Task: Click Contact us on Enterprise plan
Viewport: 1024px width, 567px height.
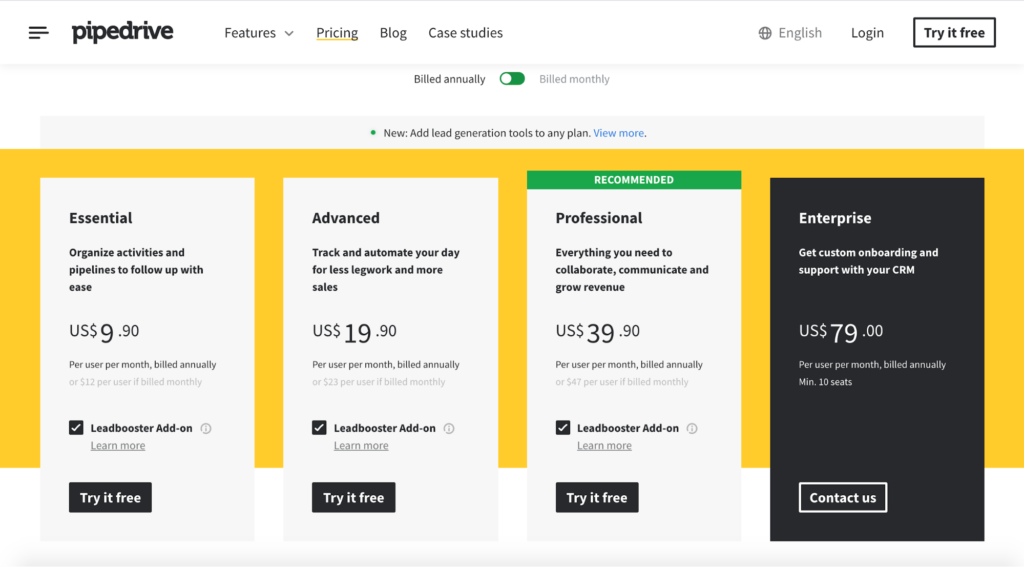Action: coord(842,498)
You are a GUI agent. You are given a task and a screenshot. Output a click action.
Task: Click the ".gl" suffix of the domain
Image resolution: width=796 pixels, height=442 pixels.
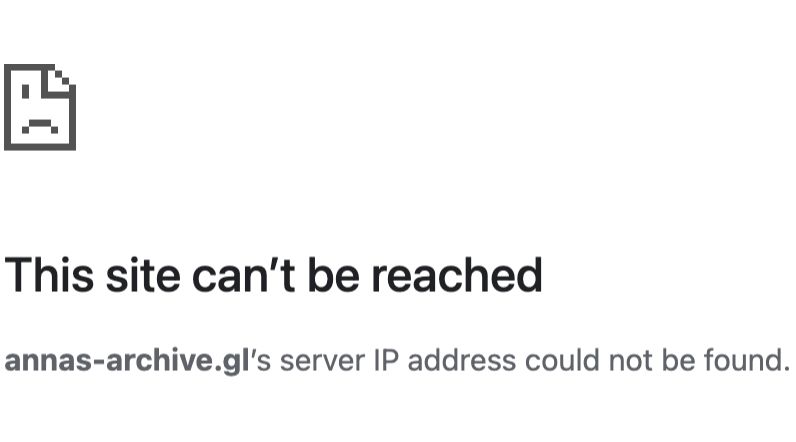tap(233, 362)
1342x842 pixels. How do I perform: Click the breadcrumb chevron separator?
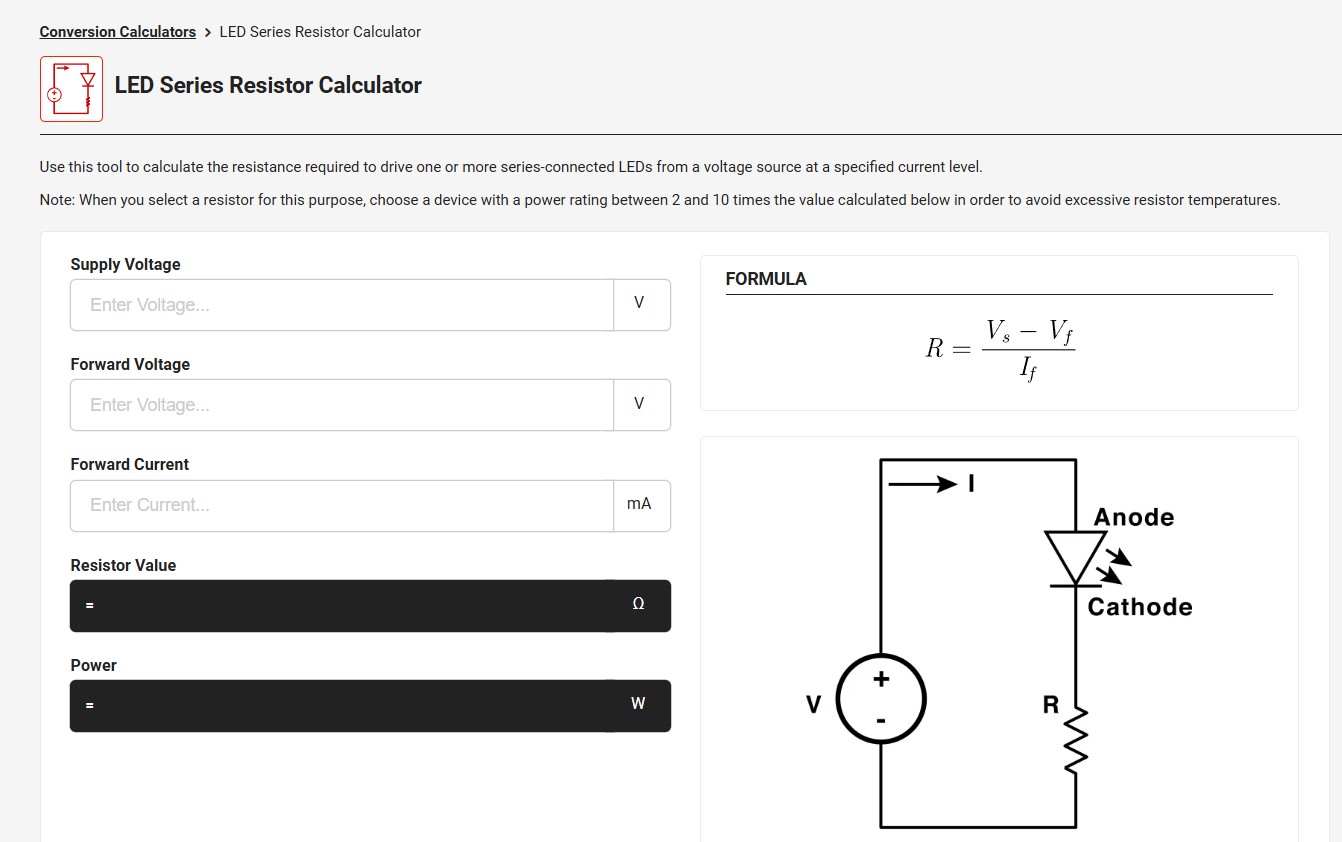click(208, 32)
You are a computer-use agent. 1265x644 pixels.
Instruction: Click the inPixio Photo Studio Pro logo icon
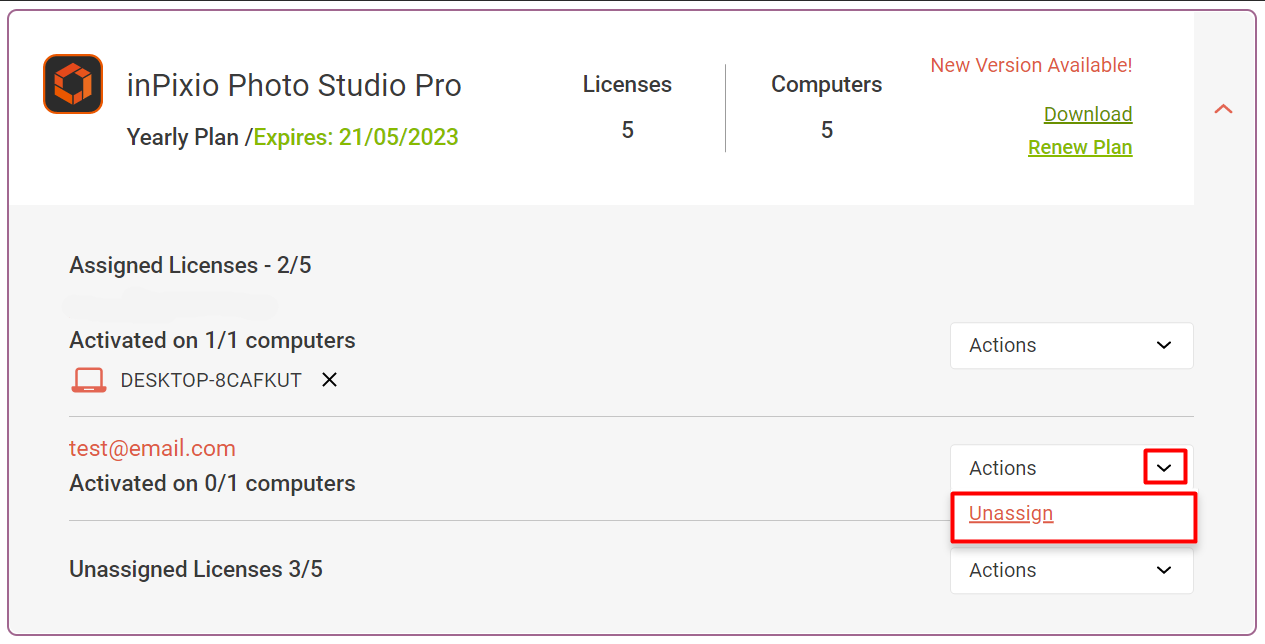coord(73,84)
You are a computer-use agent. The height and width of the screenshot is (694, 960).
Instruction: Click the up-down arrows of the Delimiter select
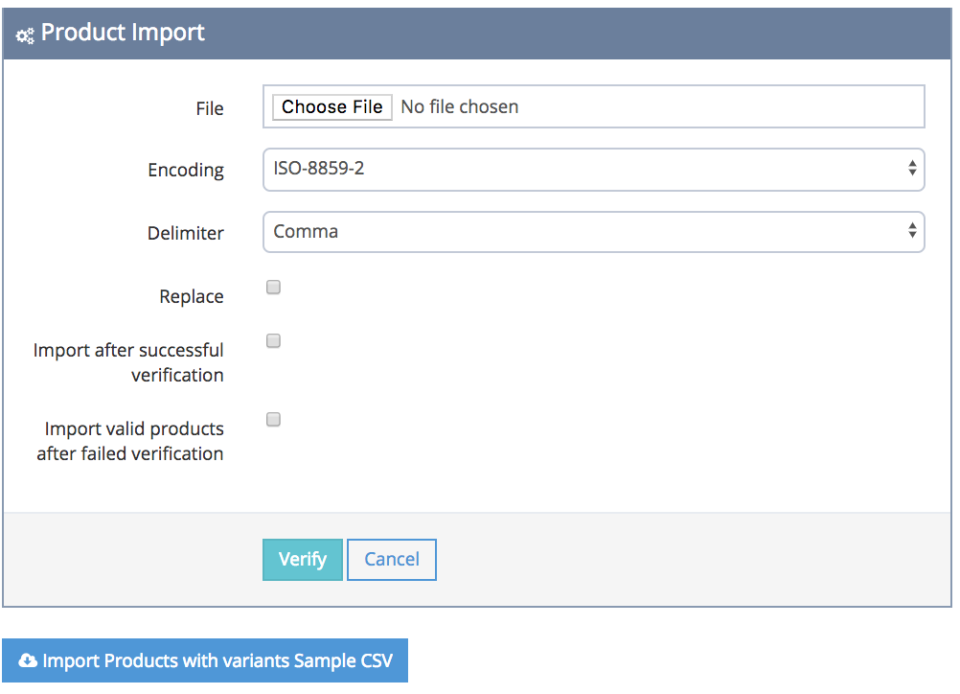[x=912, y=231]

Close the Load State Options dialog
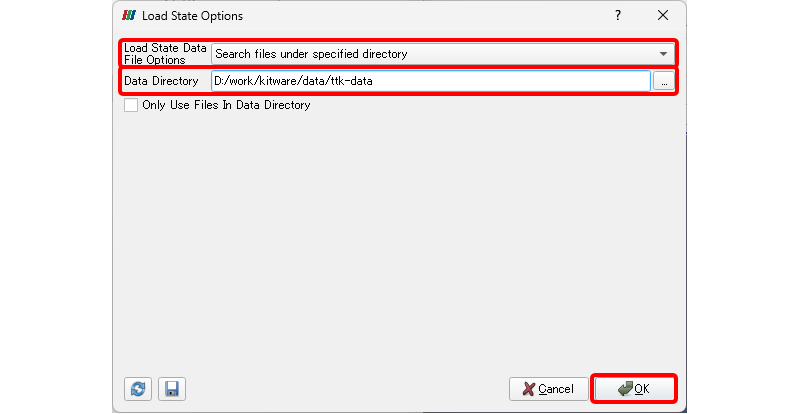point(662,16)
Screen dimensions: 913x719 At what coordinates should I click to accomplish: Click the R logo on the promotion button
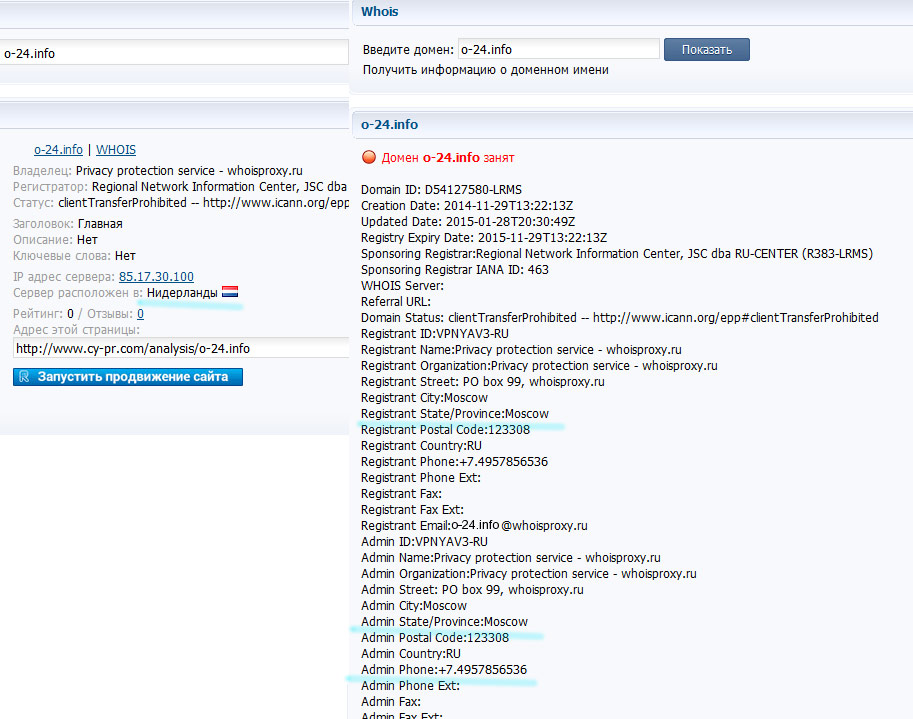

* **Exercise goal**: Reproduce every line in the data that has the word "screenshot" in it.

* **Solution for this problem**:
You are a GUI agent. You are given a task and a screenshot. Output a click action.
You are a computer-use agent. The height and width of the screenshot is (694, 960).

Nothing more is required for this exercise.